La réduction des émissions de gaz à effet de serre dans l’habitat, l’agriculture et les transports ne peut résulter des seuls mécanismes du marché ; elle suppose nécessairement la mise en œuvre d’autres instruments, via la fiscalité, la réglementation et les investissements publics.
C’est pourquoi nous refusons que la prise en compte des enjeux environnementaux dans nos sociétés soit considérée comme une préoccupation annexe. Parce que la préservation de la planète passe par la lutte contre le dumping social et environnemental, la question du climat doit sortir du cadre des débats d’experts et être rendue plus accessible en même temps qu’il faut amener l’ensemble des États à prendre des engagements contraignants.
La France et l’Europe ont un rôle majeur à jouer. Elles doivent se donner les moyens de leurs ambitions et ne pas reculer.

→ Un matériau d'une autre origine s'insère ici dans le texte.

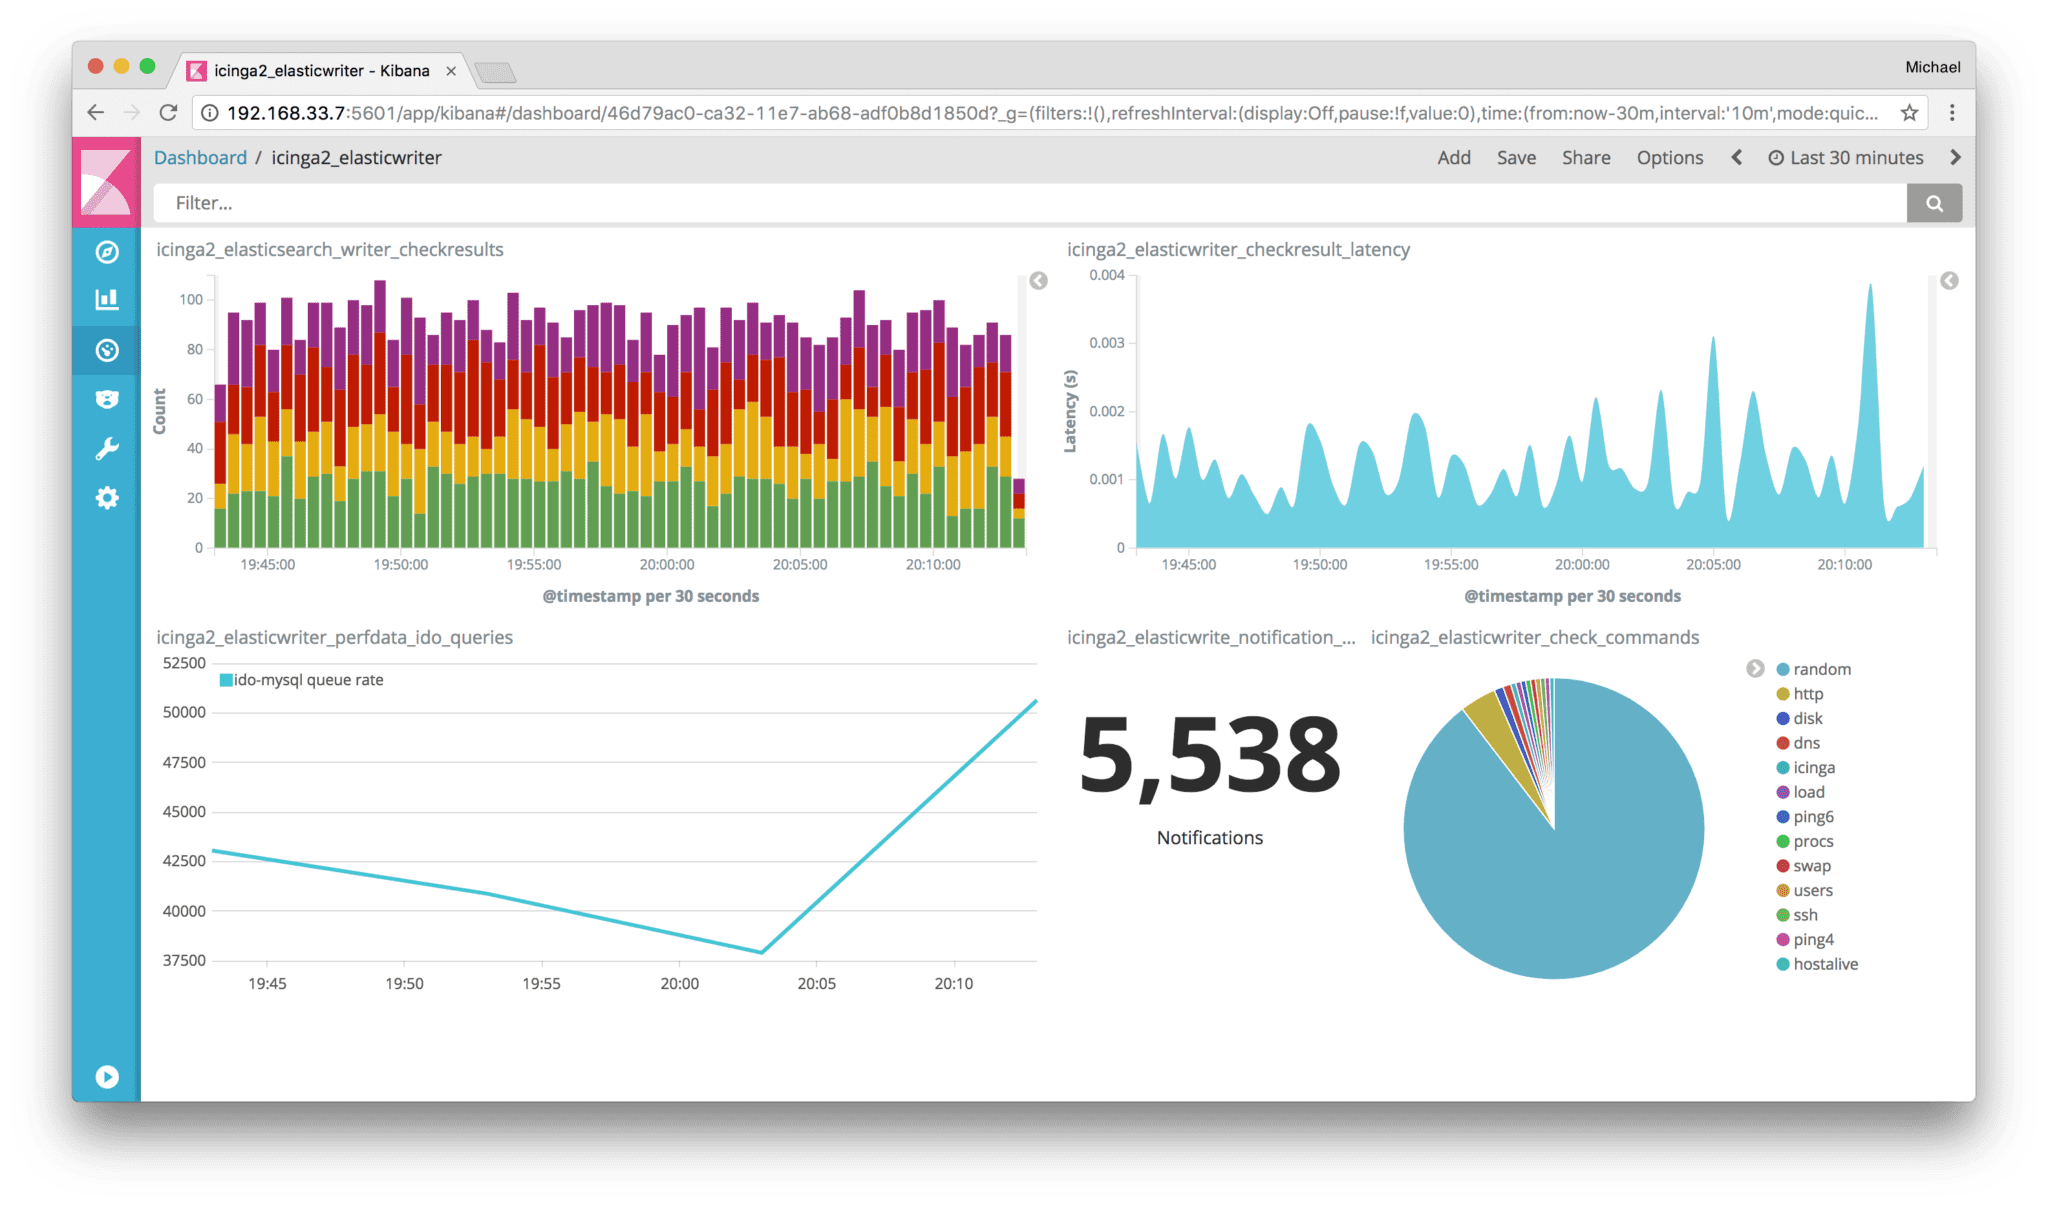Click the Save button

1516,157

Nous pouvons être un modèle en matière de développement durable. Par exemple, dans les schémas de cohérence territoriale, des objectifs de mobilité propre, de préservation et de valorisation de la continuité écologique sont souvent intégrés. Nous devons continuer à promouvoir de telles actions et nous donner les moyens de le faire.
À l’heure de la crise, il est temps de dépasser l’écologie-spectacle et l’écologie-business pour entrer enfin dans l’écologie-raison ! (Applaudissements sur les travées du groupe CRC, du groupe socialiste et du groupe écologiste.)